Sasori chuckled. “Asking for favors already, doll-face?” He licked his lips, smearing the blue residue there. He still had her hand in his, running his thumb over her bleeding and bruised knuckles. “Come with me.”

She snarled. “You’re insane.”

“No? Ah, well, maybe it’s too soon. But the thing about soulmates is that they’re drawn to each other, whether they like it or not. Whatever is left of my soul has already claimed you as mine, but I want more than that. I want your loyalty, your commitment,” he voiced back her own words with a smirk. “I want you to claim me as I’ve claimed you. I want to be able to crawl beneath your skin and see all your secrets, all your desires, and take them as my own.”

“You have no claim on me,” Sakura said heatedly.

“I do,” he retorted in an infuriating voice that demanded no argument. Sakura was positively seething. “I once thought about killing my soulmate if I even had one,” he murmured idly. “Thought about impaling them.” His eyes darted to her abdomen where his sword had done just that.

“But now—” he whispered in almost a reverent tone. “—now I find the mere thought repugnant and obscene.”

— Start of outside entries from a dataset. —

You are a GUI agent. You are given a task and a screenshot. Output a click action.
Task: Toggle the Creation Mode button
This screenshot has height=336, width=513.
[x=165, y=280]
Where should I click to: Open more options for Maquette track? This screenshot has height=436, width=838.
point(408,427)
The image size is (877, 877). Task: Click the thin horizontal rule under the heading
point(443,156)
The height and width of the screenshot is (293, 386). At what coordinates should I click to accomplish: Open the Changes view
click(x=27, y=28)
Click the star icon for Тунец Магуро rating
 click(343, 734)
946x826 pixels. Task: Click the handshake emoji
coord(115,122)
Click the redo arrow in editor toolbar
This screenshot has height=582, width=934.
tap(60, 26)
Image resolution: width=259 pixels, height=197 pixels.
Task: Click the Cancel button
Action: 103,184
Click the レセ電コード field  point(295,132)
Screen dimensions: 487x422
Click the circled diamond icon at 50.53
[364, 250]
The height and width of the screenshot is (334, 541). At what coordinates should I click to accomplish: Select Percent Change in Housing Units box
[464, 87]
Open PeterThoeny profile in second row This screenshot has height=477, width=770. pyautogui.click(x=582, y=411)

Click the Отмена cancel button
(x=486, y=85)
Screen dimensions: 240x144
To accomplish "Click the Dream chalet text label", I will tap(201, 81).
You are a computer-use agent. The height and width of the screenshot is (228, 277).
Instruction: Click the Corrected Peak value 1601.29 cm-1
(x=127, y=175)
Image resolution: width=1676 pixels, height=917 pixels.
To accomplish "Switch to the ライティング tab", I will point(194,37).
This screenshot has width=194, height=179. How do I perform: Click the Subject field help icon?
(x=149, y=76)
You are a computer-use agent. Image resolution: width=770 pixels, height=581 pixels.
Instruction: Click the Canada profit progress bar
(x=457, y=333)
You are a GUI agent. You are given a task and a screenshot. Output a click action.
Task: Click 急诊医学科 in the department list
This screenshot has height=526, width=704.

“Why are you telling me this?” Sakura questioned, narrowing her eyes at him. “You’re telling me that you’re unable to kill me—that gives me quite a bit of power over you.”

“A gift for a gift.” Sasori encircled her wrist in his long fingers, pulled her to him in that last bit of distance until her chest was flush with his. “One day you’ll repay the favor, doll-face.”

She sneered and tilted her head back to look him in the eye, let him see the loathing at the mere idea of that, of her stubbornness and the unyielding iron in her gaze. “You’re my soulmate,” she said with obvious distaste. “That alone is more than I’m willing to share with you—an Akatsuki member, a man who twisted his body into something else, a man who could kill his own grandmother.”

She licked her lips and saw Sasori watch the movement with greedy, possessive eyes. “I don’t trust you,” she went on. “Not even a little bit. And you have no hope with me without it.”

Something flared in his amber eyes at that, and Sakura watched as his previous dead eyes went just a little bit brighter. He licked his lips again. “A dare, doll-face?” A grin twisted his face and he lowered it to hers. “I accept.”

Her breath hitched at his sudden closeness, but she refused to give an inch, to back down or be intimidated by this puppet-boy, soulmate or not.

Their breaths mingled, and something deep in her sang, Oh, there you are.

She whispered, “Go to hell, puppet-boy,” and kneed him in the crotch.

His eyes went wide and he immediately released her, hunching over in pain. Sakura didn’t hesitate and ran out of that accursed cave, not looking back as Sasori cursed lowly and called out her name in something that almost resembled a plea.

She chalked it up to her disorientation and exhaustion.